Implementing Vector Embedding Processing with Python UDFs in Snowflake

This document outlines the design and implementation of a Snowflake-native system for processing and generating vector embeddings using Python UDFs. It replaced a distributed EC2-based solution, reduced operational overhead, and enabled scalable, SQL-driven vector workflows within our analytics platform.

Problem statement

Our team needed to perform operations on embedding vectors (e.g., similarity scoring, normalization, distance calculations) using billions of records stored in our Snowflake database.

However, the existing workflow—relying on distributed Python scripts running on EC2 and ingesting CSVs from S3—was operationally brittle, inefficient, and difficult to maintain.

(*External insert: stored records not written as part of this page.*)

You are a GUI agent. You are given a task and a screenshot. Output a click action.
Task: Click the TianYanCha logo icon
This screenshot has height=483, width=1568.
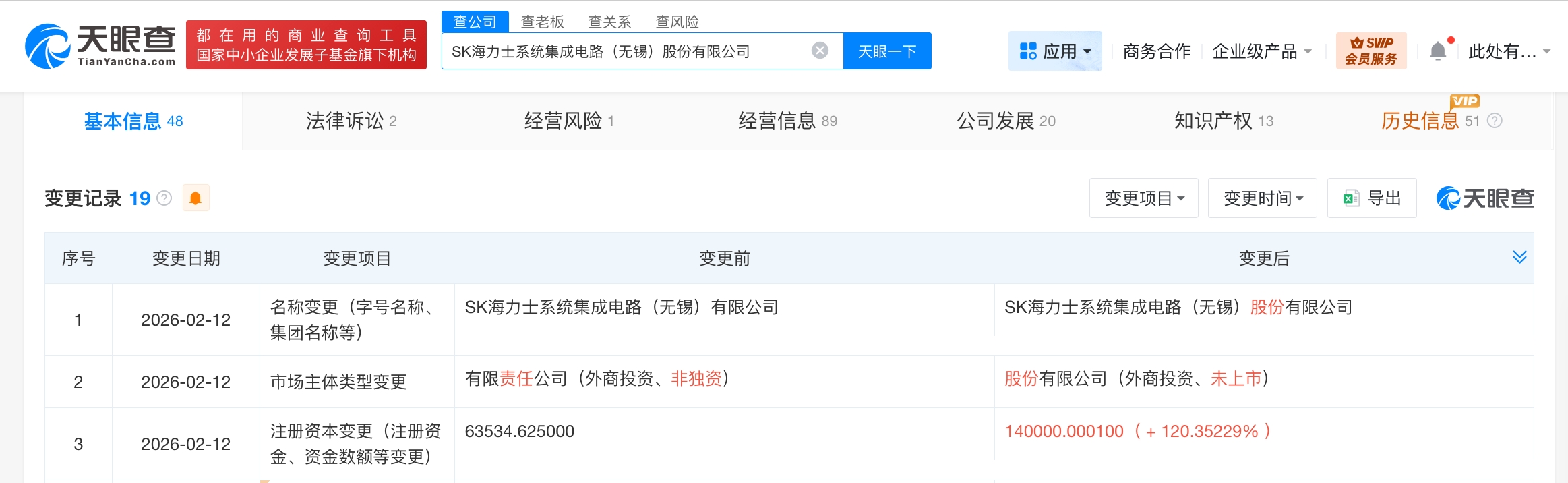(47, 46)
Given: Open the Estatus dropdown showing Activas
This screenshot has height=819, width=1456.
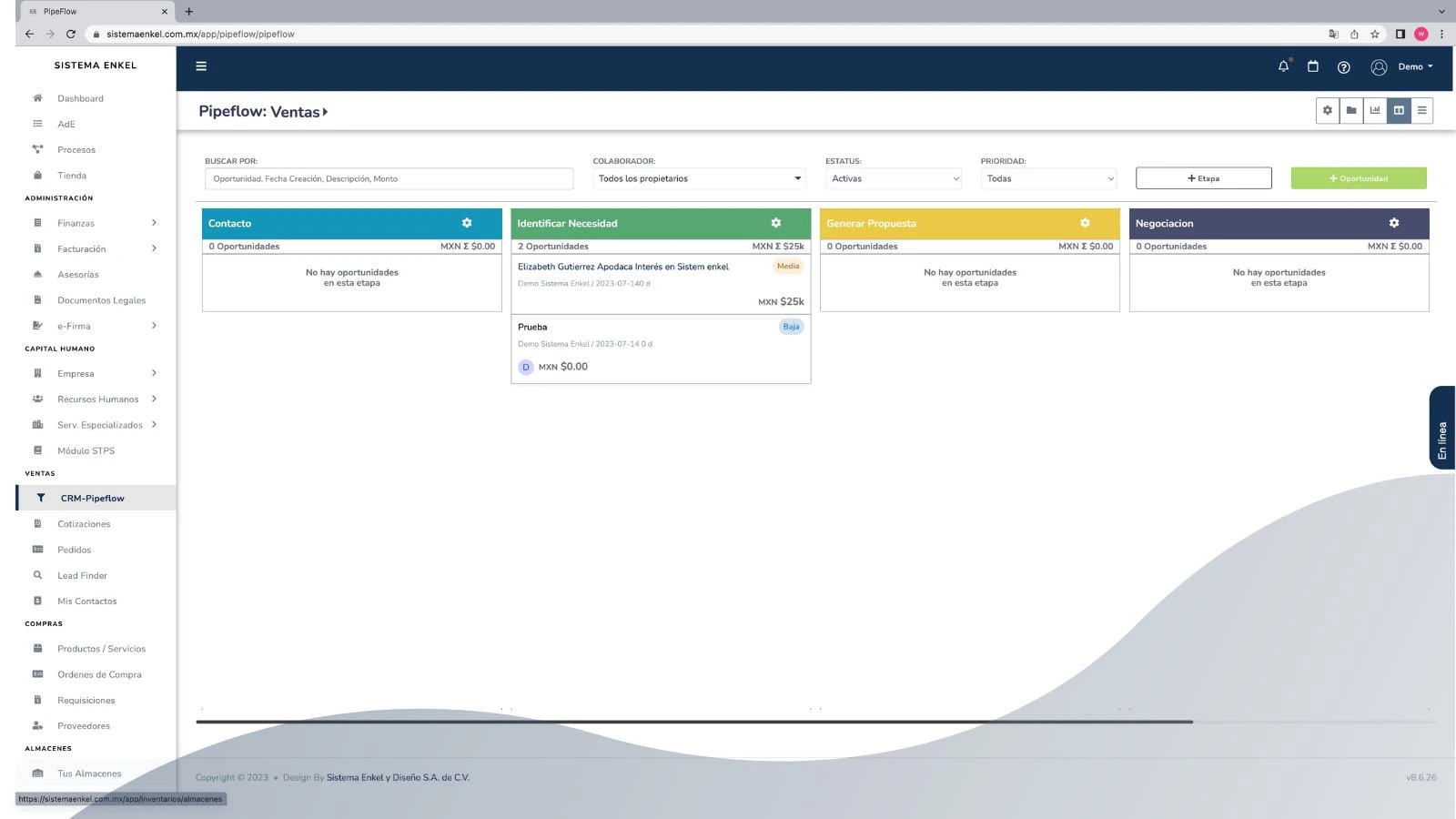Looking at the screenshot, I should coord(895,178).
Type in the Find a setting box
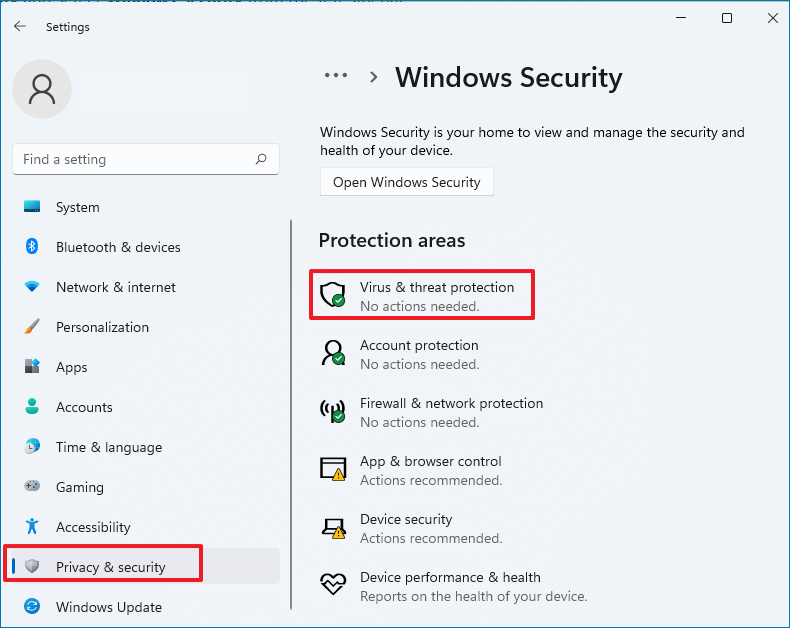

Therefore, I had the idea of implementing Snowflake user-defined-functions using Python, that allowed us to improve the process significantly, reducing costs, time spent and complexity.

Goals and Non-goals

Goals

Enable vector operations (e.g., normalization, cosine similarity) via SQL queries in Snowflake
Allow on-demand embedding generation using our own sentence-transformer models
Maintain performance suitable for batch processing and near-real-time scoring
Use native Snowflake capabilities (UDFs) to avoid infrastructure sprawl
Use our own embedding models via Sentence Transformers library
Avoid overhead of managing Python environments with hundreds of dependencies

Non-goals

Build a full-featured vector database
Use Snowflake native vectors functions

Technical Overview

Python UDFs were written in a local project that used uv for dependency management, then pushed to a private GitHub repo from which Snowflake could fetch the Python modules via external Git integration and deploy the functions, allowing us to have a full CI/CD pipeline.
Each UDF handles a specific vector operation, such as:
- parse_address_with_libpostal(address VARCHAR)
- embed_address(address VARCHAR)
- embed_organization(company_name VARCHAR)
Snowflake’s Anaconda integration was used to load dependencies (like postal, pandas, numpy, pymilvus, sentence-transformers).
Snowflake's AWS S3 integration was used to load external assets, like our custom embedding models:

CREATE OR REPLACE FUNCTION PUBLIC.SENTENCE_TRANSFORMERS_ENCODE_ADDRESS_128("ADDRESS" VARCHAR)
RETURNS ARRAY(FLOAT)
LANGUAGE PYTHON
RUNTIME_VERSION = 3.11
PACKAGES = ('pandas','sentence-transformers')
IMPORTS = (
	'@GITHUB.SNOWFLAKE_PYTHON/branches/main/user_defined_functions/sentence_transformers/encode_address_128.py',
	'@MODELS/address-v1-128dim.zip')
HANDLER = 'encode_address_128.main';

import fcntl
import os
import sys
import threading
import zipfile
from pandas import DataFrame
from sentence_transformers import SentenceTransformer
from _snowflake import vectorized

@vectorized(input=DataFrame)
def main(df: DataFrame):
	embeddings = model.encode(df[0])
	return embeddings

# File lock class for synchronizing write access to /tmp.
class FileLock:
	def __enter__(self):
		self._lock = threading.Lock()
		self._lock.acquire()
		self._fd = open('/tmp/lockfile.LOCK', 'w+')
		fcntl.lockf(self._fd, fcntl.LOCK_EX)

	def __exit__(self, type, value, traceback):
		self._fd.close()
		self._lock.release()

# Get the location of the import directory. Snowflake sets the import
# directory location so code can retrieve the location via sys._xoptions.
IMPORT_DIRECTORY_NAME = "snowflake_import_directory"
import_dir = sys._xoptions[IMPORT_DIRECTORY_NAME]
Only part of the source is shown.